The police action – which came after the WorkSafe prosecution – saw Salter tell the Herald last year: “I’d done my time, paid the fines. I thought I’d done everything and it was all over.”
The place where Bowring died was the base of a company built by Salter over about 40 years, collecting hazardous substances including waste oil and recycling it. The company now had a fleet of trucks, 25 staff and around 3000 customers.
Ron Mansfield QC, acting for Salter, had told the court the case was “an unprecedented test case” as it was the first time police had used the proceeds of crime law to restrain a legitimate business over health and safety, and hazardous substances, allegations.
He said “loss is both likely and significant” as a result of the impact on the business to be agile, or expand, with constraints on borrowing because of the court orders.
“The Salters can either sell significantly below market value or continue to operate the SCL Group with one hand tied behind its back,” said Mansfield.
“If losses are suffered, the Commissioner should be accountable, if he is unsuccessful. If losses are not suffered or the Commissioner’s case is as strong as he claims, then he has nothing to fear.”
Lawyers acting for police – Mark Harborow and David Wiseman of Meredith Connell – had rejected the claim it was a “test case” and said no undertaking was required.
“The (Criminal Proceeds Recovery) Act does not distinguish between criminal offending involving drug dealing and breach of health and safety requirements.
“It is a straightforward application of the act to serious offending that generated significant financial reward with full knowledge of the numerous illegalities. It is profit-motivated criminal offending.”
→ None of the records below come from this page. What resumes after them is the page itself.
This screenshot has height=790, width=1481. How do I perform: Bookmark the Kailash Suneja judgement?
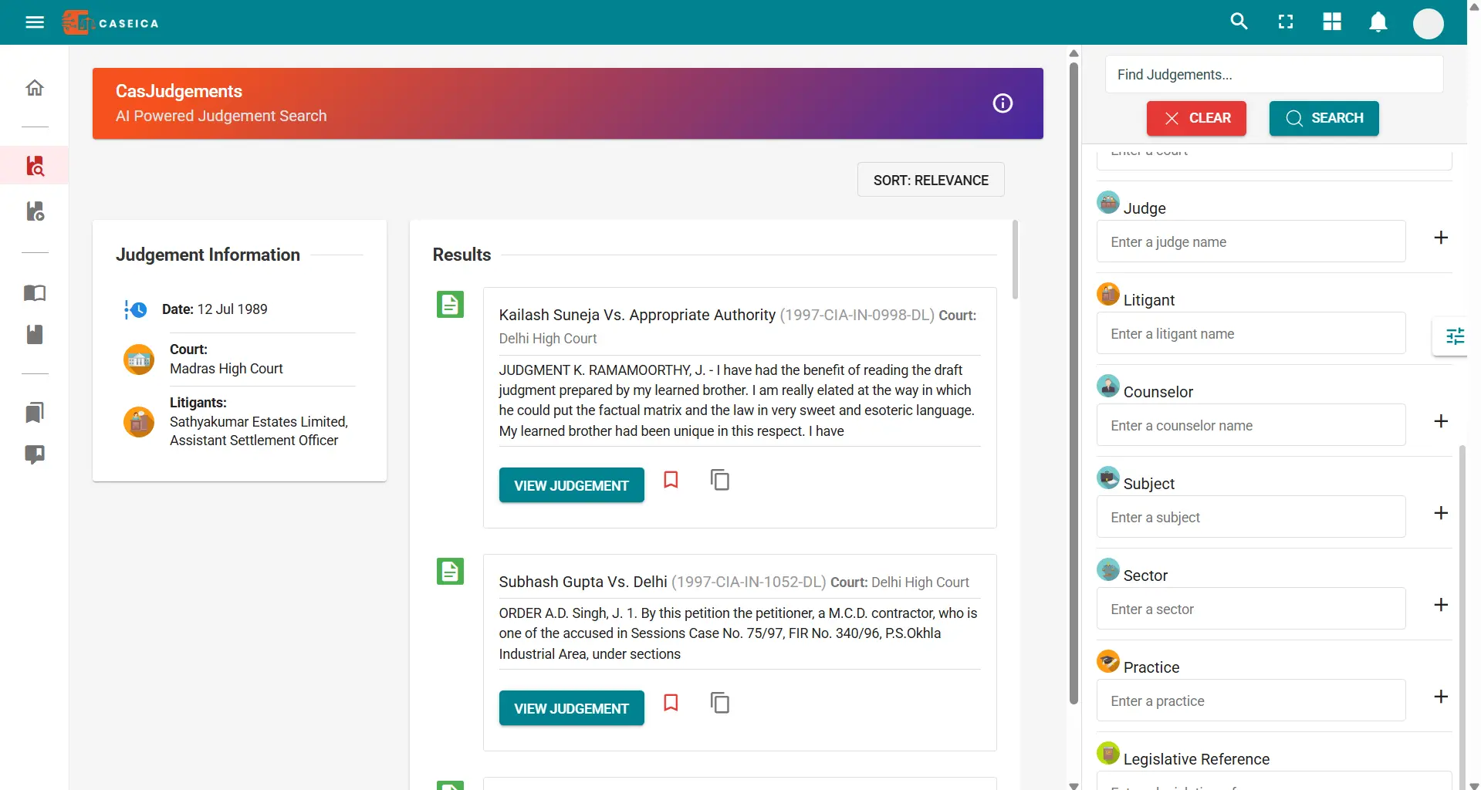tap(671, 480)
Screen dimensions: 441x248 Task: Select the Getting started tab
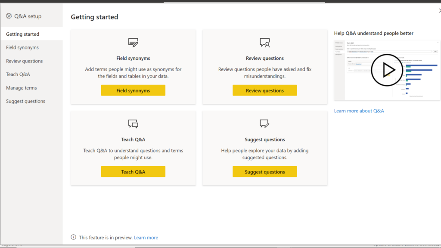(22, 34)
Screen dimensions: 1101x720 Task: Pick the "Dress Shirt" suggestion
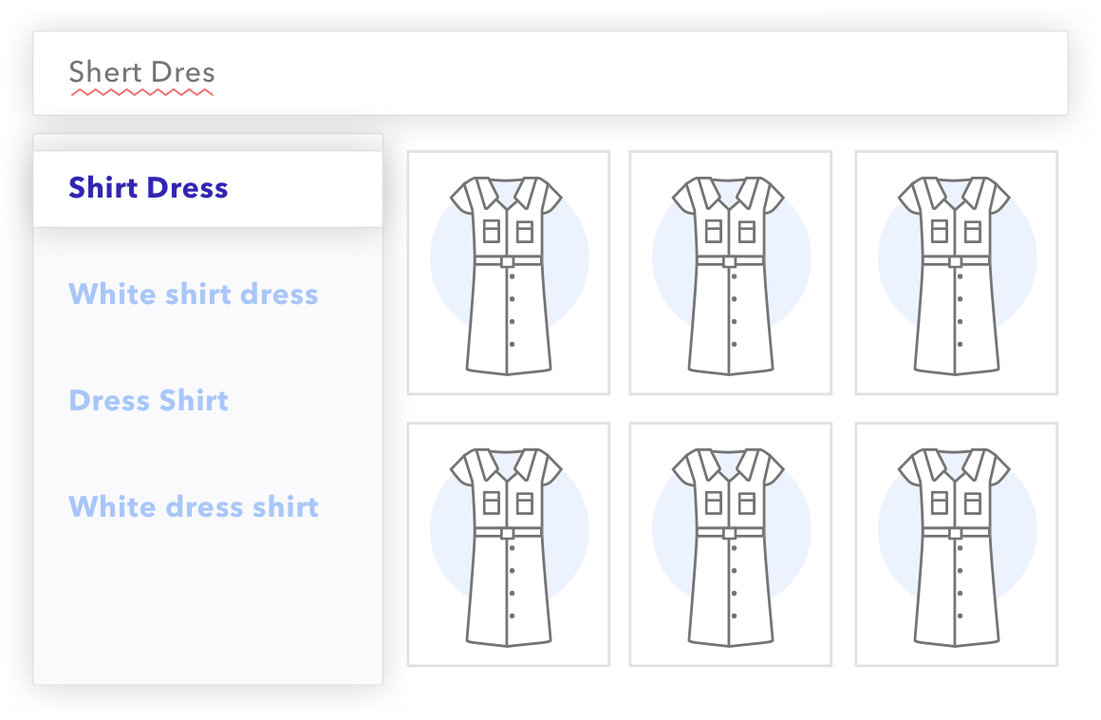(x=149, y=401)
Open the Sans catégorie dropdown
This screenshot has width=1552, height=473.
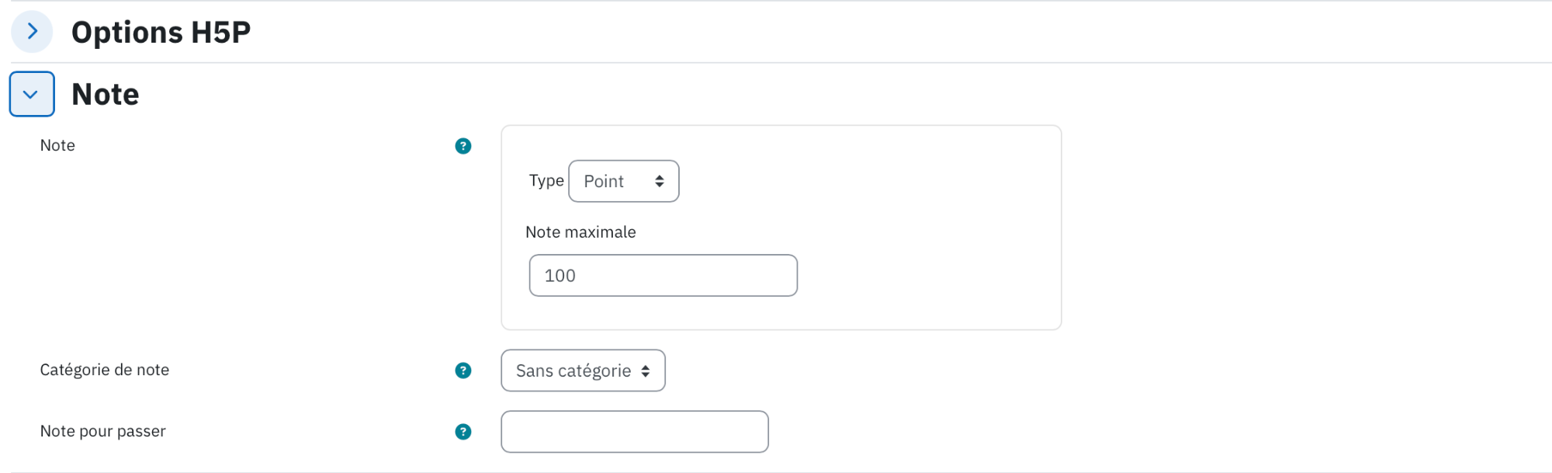584,370
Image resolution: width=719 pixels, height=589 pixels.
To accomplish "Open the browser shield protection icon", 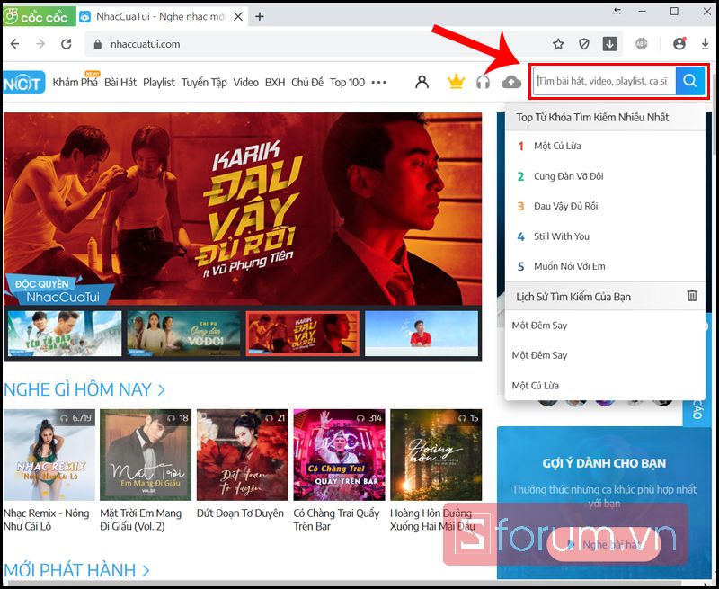I will coord(583,44).
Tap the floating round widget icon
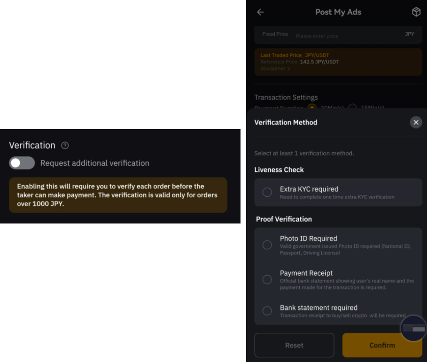The height and width of the screenshot is (362, 427). 413,328
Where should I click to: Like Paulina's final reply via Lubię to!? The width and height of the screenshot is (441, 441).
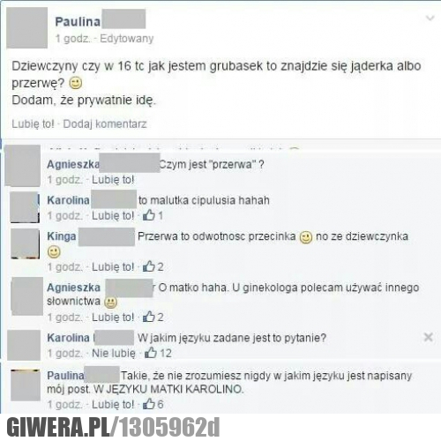tap(113, 404)
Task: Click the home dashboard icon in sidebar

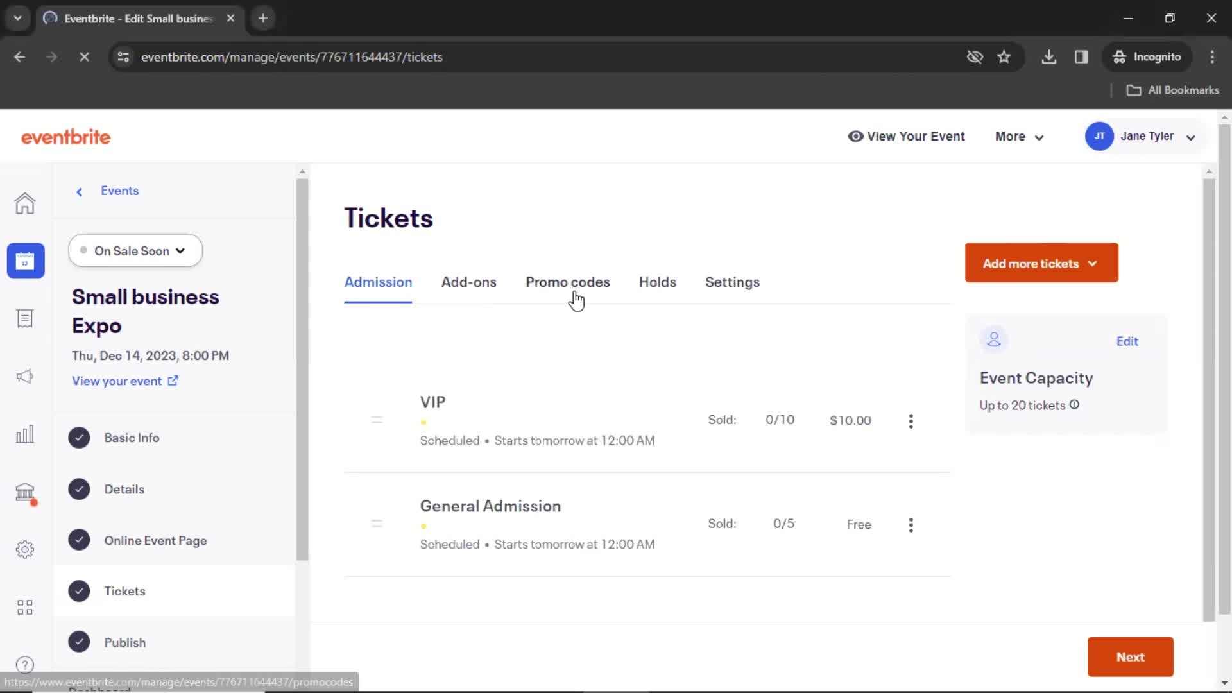Action: [x=24, y=203]
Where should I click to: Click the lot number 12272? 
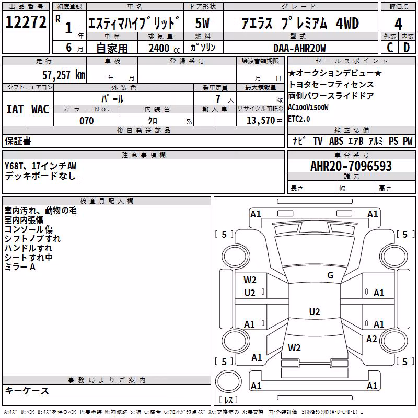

Police rejected that the restraining order had stifled the business, saying revenue had grown and a sale could still proceed.
Palmer’s High Court judgment said ordering an undertaking – having the Crown underwrite losses caused by an unsuccessful police case – was a rare event.
He referred to case law which expressed concern over binding police to undertakings over damages or costs. In a prior case, to which he referred, it was said police could “become excessively cautious and be inhibited from seeking restraining orders because of the spectre of having to face a damages claim” – a position contrary to the public interest.
However, Palmer said: “There is a public interest in ensuring the proceeds of crime regime operates effectively and a public interest in protecting those subject to it from potential injustice.”
He said he had not been convinced the restraining orders were having a day-to-day impact on the business, although there was an impact on the ability to borrow and for how much the business might be sold.
Palmer said an undertaking by the Commissioner could help police be more responsive to any commercially-driven changes needed to the restraining orders.
He also rejected the claim police actions in pursuing this case would be “chilled” by an undertaking – “the New Zealand Police are made of sterner and more reasonable stuff”.
A spokesman for Salter welcomed the judgment, describing the police case as “experimental”.
The spokesman, Matthew Blomfield, said the proceeds of crime legislation had shifted from being used to “prevent criminals from profiting from their actual and known criminal offending”.
“The Commissioner wants more. He wants to turn the (act) into his own revenue collecting machine. He wants to turn that machine on any business that commits any offence.
“Thankfully, the court has stepped in and said that is not fair or just – if you lose, you compensate like any other civil litigant would be required to do.”